**ACTION ITEM**
Take every line from the data that has the word "screenshot" in it.

INPUT DATA Block Start

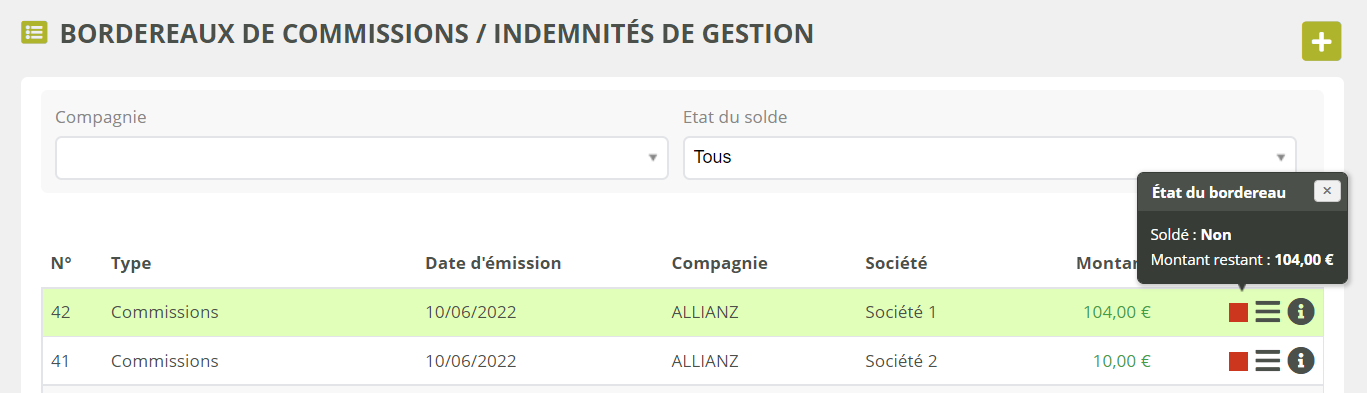Show info icon for bordereau 42

point(1301,312)
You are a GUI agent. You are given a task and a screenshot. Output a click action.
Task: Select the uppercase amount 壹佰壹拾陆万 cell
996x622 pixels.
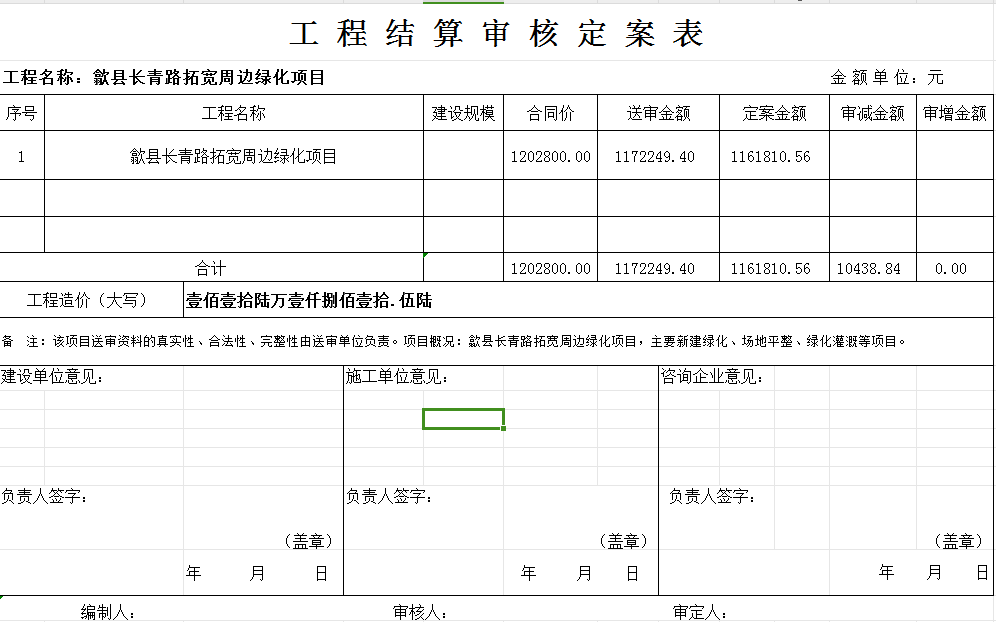point(310,300)
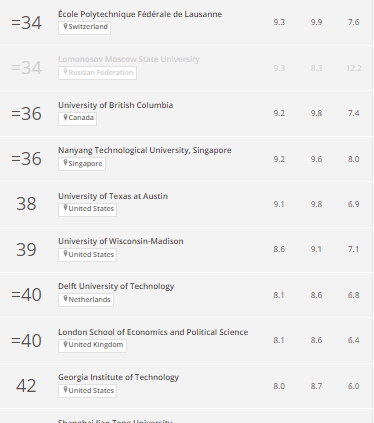Open École Polytechnique Fédérale de Lausanne link
Viewport: 374px width, 423px height.
pyautogui.click(x=140, y=14)
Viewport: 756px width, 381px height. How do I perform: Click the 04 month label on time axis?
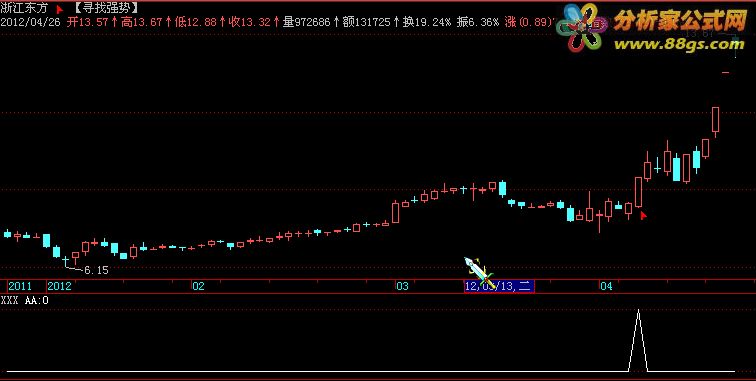click(x=606, y=286)
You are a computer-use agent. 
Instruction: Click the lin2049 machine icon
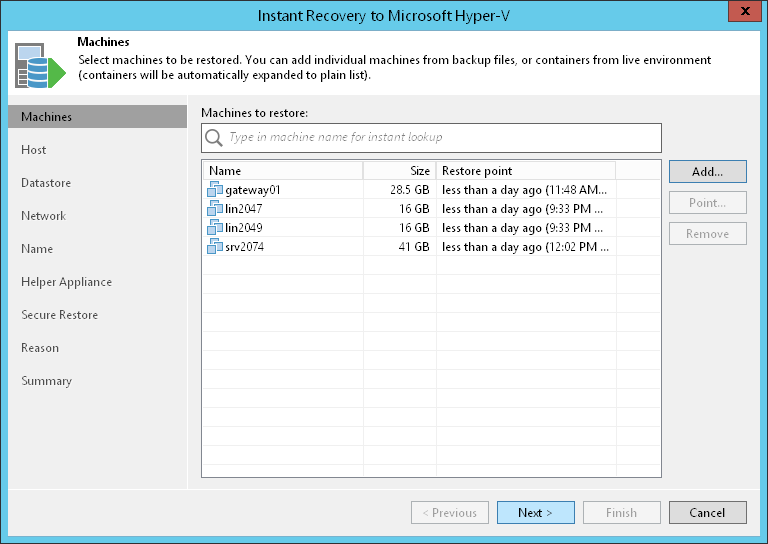click(x=215, y=228)
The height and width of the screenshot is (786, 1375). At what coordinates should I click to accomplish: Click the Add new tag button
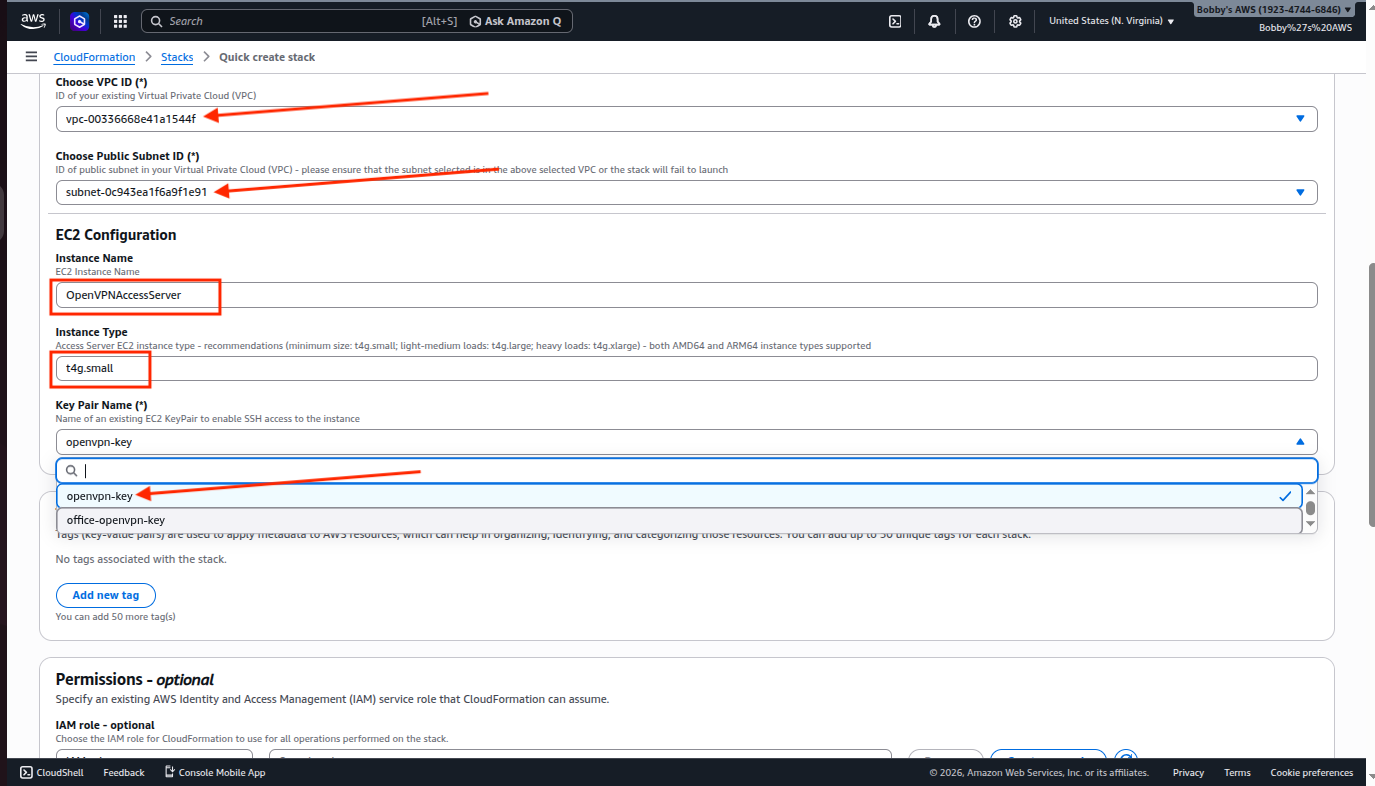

INPUT DATA Block End

**WRITTEN SOLUTION**
You are a GUI agent. You are given a task and a screenshot. Output a click action.
The height and width of the screenshot is (786, 1375). At what coordinates should I click to accomplish: Click the Add new tag button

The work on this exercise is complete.